» **RECORDED DATA**
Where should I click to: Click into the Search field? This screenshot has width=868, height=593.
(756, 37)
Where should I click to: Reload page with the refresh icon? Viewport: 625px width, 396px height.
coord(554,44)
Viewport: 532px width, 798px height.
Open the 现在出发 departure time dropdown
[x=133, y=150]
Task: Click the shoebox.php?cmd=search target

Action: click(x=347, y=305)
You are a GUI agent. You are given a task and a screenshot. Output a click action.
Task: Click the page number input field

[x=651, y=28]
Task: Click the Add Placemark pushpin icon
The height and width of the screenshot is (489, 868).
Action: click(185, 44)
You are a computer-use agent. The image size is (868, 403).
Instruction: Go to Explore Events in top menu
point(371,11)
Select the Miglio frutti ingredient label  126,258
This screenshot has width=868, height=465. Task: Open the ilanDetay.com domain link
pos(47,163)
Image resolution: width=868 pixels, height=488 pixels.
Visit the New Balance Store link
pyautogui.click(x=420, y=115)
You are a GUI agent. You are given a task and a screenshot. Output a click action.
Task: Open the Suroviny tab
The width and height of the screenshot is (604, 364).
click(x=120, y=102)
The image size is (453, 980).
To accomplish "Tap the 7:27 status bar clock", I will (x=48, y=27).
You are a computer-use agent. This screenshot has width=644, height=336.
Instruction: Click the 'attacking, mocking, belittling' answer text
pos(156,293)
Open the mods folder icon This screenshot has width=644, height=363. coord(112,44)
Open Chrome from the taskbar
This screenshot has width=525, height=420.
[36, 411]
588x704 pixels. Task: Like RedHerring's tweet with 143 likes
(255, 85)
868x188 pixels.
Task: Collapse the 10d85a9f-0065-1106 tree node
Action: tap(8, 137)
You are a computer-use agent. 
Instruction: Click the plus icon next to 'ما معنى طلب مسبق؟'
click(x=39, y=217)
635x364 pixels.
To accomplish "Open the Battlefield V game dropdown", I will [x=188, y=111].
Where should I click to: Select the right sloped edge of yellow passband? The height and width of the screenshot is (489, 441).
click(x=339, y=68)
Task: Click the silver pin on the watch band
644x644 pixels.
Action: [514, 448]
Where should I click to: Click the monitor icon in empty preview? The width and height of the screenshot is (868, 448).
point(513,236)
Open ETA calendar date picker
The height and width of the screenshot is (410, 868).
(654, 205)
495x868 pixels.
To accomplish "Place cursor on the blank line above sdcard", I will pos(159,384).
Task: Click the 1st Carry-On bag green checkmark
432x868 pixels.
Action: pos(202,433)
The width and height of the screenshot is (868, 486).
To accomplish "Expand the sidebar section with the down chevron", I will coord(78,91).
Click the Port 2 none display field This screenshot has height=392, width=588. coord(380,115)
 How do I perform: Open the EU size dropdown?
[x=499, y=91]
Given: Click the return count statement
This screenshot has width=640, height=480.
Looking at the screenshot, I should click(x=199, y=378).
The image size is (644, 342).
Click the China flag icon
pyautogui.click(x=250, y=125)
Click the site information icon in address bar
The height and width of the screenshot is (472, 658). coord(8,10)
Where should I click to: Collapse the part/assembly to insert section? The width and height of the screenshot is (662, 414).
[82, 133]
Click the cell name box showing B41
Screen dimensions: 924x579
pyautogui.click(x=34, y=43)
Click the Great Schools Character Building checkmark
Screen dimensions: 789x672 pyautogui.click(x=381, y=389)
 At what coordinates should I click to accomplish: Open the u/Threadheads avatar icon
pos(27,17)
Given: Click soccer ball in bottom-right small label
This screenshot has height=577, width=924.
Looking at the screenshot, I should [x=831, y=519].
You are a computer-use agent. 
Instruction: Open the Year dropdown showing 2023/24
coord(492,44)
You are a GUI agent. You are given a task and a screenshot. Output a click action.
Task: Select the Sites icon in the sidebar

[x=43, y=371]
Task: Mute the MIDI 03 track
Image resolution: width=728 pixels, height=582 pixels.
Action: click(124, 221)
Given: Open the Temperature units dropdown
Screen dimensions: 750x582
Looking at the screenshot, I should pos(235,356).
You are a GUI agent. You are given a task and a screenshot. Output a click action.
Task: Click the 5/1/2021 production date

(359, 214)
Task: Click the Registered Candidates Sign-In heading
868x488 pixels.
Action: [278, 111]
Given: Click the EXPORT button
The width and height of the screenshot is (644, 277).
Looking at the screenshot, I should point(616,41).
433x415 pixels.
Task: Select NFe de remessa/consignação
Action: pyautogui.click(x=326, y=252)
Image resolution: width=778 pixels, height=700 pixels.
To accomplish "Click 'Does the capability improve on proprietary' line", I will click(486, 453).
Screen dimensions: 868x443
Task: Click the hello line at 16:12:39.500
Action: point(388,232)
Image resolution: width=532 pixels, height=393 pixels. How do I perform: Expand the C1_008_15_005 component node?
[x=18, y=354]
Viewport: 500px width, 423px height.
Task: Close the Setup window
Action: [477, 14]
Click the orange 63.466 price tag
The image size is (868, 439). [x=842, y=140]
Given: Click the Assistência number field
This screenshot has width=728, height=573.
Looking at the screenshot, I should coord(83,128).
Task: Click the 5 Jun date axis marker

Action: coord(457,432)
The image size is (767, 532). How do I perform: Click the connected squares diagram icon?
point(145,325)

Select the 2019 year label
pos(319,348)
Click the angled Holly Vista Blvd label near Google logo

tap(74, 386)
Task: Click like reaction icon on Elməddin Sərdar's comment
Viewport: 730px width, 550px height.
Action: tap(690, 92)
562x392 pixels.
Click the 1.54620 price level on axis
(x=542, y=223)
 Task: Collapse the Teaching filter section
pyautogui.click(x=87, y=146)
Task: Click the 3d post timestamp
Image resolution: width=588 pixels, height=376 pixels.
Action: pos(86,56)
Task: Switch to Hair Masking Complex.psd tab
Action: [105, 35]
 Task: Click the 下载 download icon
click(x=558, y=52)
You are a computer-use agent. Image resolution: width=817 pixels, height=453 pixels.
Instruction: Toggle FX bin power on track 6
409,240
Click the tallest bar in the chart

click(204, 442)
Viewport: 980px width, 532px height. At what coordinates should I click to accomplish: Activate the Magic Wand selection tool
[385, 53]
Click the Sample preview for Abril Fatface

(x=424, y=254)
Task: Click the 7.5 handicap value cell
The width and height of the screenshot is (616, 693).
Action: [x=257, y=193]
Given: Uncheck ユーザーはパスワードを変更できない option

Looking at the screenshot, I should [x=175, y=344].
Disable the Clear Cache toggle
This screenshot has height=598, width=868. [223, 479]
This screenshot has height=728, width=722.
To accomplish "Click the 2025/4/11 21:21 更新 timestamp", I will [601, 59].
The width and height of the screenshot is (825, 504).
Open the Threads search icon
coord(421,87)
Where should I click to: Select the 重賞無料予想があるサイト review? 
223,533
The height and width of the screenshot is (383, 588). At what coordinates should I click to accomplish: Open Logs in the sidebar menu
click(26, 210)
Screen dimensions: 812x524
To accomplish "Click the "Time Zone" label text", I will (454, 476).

» **WORK TO BE COMPLETED**
Give the complete listing again, exactly as it appears above.

» **RESPONSE FOR THIS EXERCISE**
Where should I click to: Click into the Search field? This screenshot has width=868, height=593.
(756, 37)
Where should I click to: Reload page with the refresh icon? Viewport: 625px width, 396px height.
coord(554,44)
Viewport: 532px width, 798px height.
Open the 现在出发 departure time dropdown
[x=133, y=150]
Task: Click the shoebox.php?cmd=search target

Action: click(x=347, y=305)
You are a GUI agent. You are given a task and a screenshot. Output a click action.
Task: Click the page number input field

[x=651, y=28]
Task: Click the Add Placemark pushpin icon
The height and width of the screenshot is (489, 868).
Action: click(185, 44)
You are a computer-use agent. The image size is (868, 403).
Instruction: Go to Explore Events in top menu
point(371,11)
Select the Miglio frutti ingredient label  126,258
This screenshot has width=868, height=465. Task: Open the ilanDetay.com domain link
pos(47,163)
Image resolution: width=868 pixels, height=488 pixels.
Visit the New Balance Store link
pyautogui.click(x=420, y=115)
You are a GUI agent. You are given a task and a screenshot. Output a click action.
Task: Open the Suroviny tab
The width and height of the screenshot is (604, 364).
click(x=120, y=102)
The image size is (453, 980).
To accomplish "Tap the 7:27 status bar clock", I will (x=48, y=27).
You are a computer-use agent. This screenshot has width=644, height=336.
Instruction: Click the 'attacking, mocking, belittling' answer text
pos(156,293)
Open the mods folder icon This screenshot has width=644, height=363. coord(112,44)
Open Chrome from the taskbar
This screenshot has width=525, height=420.
[36, 411]
588x704 pixels. Task: Like RedHerring's tweet with 143 likes
(255, 85)
868x188 pixels.
Task: Collapse the 10d85a9f-0065-1106 tree node
Action: tap(8, 137)
You are a computer-use agent. 
Instruction: Click the plus icon next to 'ما معنى طلب مسبق؟'
click(x=39, y=217)
635x364 pixels.
To accomplish "Open the Battlefield V game dropdown", I will [x=188, y=111].
Where should I click to: Select the right sloped edge of yellow passband? The height and width of the screenshot is (489, 441).
click(x=339, y=68)
Task: Click the silver pin on the watch band
644x644 pixels.
Action: [514, 448]
Where should I click to: Click the monitor icon in empty preview? The width and height of the screenshot is (868, 448).
point(513,236)
Open ETA calendar date picker
The height and width of the screenshot is (410, 868).
(654, 205)
495x868 pixels.
To accomplish "Place cursor on the blank line above sdcard", I will pos(159,384).
Task: Click the 1st Carry-On bag green checkmark
432x868 pixels.
Action: pos(202,433)
The width and height of the screenshot is (868, 486).
To accomplish "Expand the sidebar section with the down chevron", I will coord(78,91).
Click the Port 2 none display field This screenshot has height=392, width=588. coord(380,115)
 How do I perform: Open the EU size dropdown?
[x=499, y=91]
Given: Click the return count statement
This screenshot has width=640, height=480.
Looking at the screenshot, I should click(x=199, y=378).
The image size is (644, 342).
Click the China flag icon
pyautogui.click(x=250, y=125)
Click the site information icon in address bar
The height and width of the screenshot is (472, 658). coord(8,10)
Where should I click to: Collapse the part/assembly to insert section? The width and height of the screenshot is (662, 414).
[82, 133]
Click the cell name box showing B41
Screen dimensions: 924x579
pyautogui.click(x=34, y=43)
Click the Great Schools Character Building checkmark
Screen dimensions: 789x672 pyautogui.click(x=381, y=389)
 At what coordinates should I click to accomplish: Open the u/Threadheads avatar icon
pos(27,17)
Given: Click soccer ball in bottom-right small label
This screenshot has height=577, width=924.
Looking at the screenshot, I should [x=831, y=519].
You are a computer-use agent. 
Instruction: Open the Year dropdown showing 2023/24
coord(492,44)
You are a GUI agent. You are given a task and a screenshot. Output a click action.
Task: Select the Sites icon in the sidebar

[x=43, y=371]
Task: Mute the MIDI 03 track
Image resolution: width=728 pixels, height=582 pixels.
Action: click(124, 221)
Given: Open the Temperature units dropdown
Screen dimensions: 750x582
Looking at the screenshot, I should pos(235,356).
You are a GUI agent. You are given a task and a screenshot. Output a click action.
Task: Click the 5/1/2021 production date

(359, 214)
Task: Click the Registered Candidates Sign-In heading
868x488 pixels.
Action: [278, 111]
Given: Click the EXPORT button
The width and height of the screenshot is (644, 277).
Looking at the screenshot, I should point(616,41).
433x415 pixels.
Task: Select NFe de remessa/consignação
Action: pyautogui.click(x=326, y=252)
Image resolution: width=778 pixels, height=700 pixels.
To accomplish "Click 'Does the capability improve on proprietary' line", I will click(486, 453).
Screen dimensions: 868x443
Task: Click the hello line at 16:12:39.500
Action: point(388,232)
Image resolution: width=532 pixels, height=393 pixels. How do I perform: Expand the C1_008_15_005 component node?
[x=18, y=354]
Viewport: 500px width, 423px height.
Task: Close the Setup window
Action: [477, 14]
Click the orange 63.466 price tag
The image size is (868, 439). [x=842, y=140]
Given: Click the Assistência number field
This screenshot has width=728, height=573.
Looking at the screenshot, I should coord(83,128).
Task: Click the 5 Jun date axis marker

Action: coord(457,432)
The image size is (767, 532). How do I perform: Click the connected squares diagram icon?
point(145,325)

Select the 2019 year label
pos(319,348)
Click the angled Holly Vista Blvd label near Google logo

tap(74, 386)
Task: Click like reaction icon on Elməddin Sərdar's comment
Viewport: 730px width, 550px height.
Action: tap(690, 92)
562x392 pixels.
Click the 1.54620 price level on axis
(x=542, y=223)
 Task: Collapse the Teaching filter section
pyautogui.click(x=87, y=146)
Task: Click the 3d post timestamp
Image resolution: width=588 pixels, height=376 pixels.
Action: pos(86,56)
Task: Switch to Hair Masking Complex.psd tab
Action: [105, 35]
 Task: Click the 下载 download icon
click(x=558, y=52)
You are a computer-use agent. Image resolution: width=817 pixels, height=453 pixels.
Instruction: Toggle FX bin power on track 6
409,240
Click the tallest bar in the chart

click(204, 442)
Viewport: 980px width, 532px height. At what coordinates should I click to accomplish: Activate the Magic Wand selection tool
[385, 53]
Click the Sample preview for Abril Fatface

(x=424, y=254)
Task: Click the 7.5 handicap value cell
The width and height of the screenshot is (616, 693).
Action: [x=257, y=193]
Given: Uncheck ユーザーはパスワードを変更できない option

Looking at the screenshot, I should [x=175, y=344].
Disable the Clear Cache toggle
This screenshot has height=598, width=868. [223, 479]
This screenshot has height=728, width=722.
To accomplish "Click the 2025/4/11 21:21 更新 timestamp", I will [601, 59].
The width and height of the screenshot is (825, 504).
Open the Threads search icon
coord(421,87)
Where should I click to: Select the 重賞無料予想があるサイト review? 
223,533
The height and width of the screenshot is (383, 588). At what coordinates should I click to accomplish: Open Logs in the sidebar menu
click(26, 210)
Screen dimensions: 812x524
To accomplish "Click the "Time Zone" label text", I will (454, 476).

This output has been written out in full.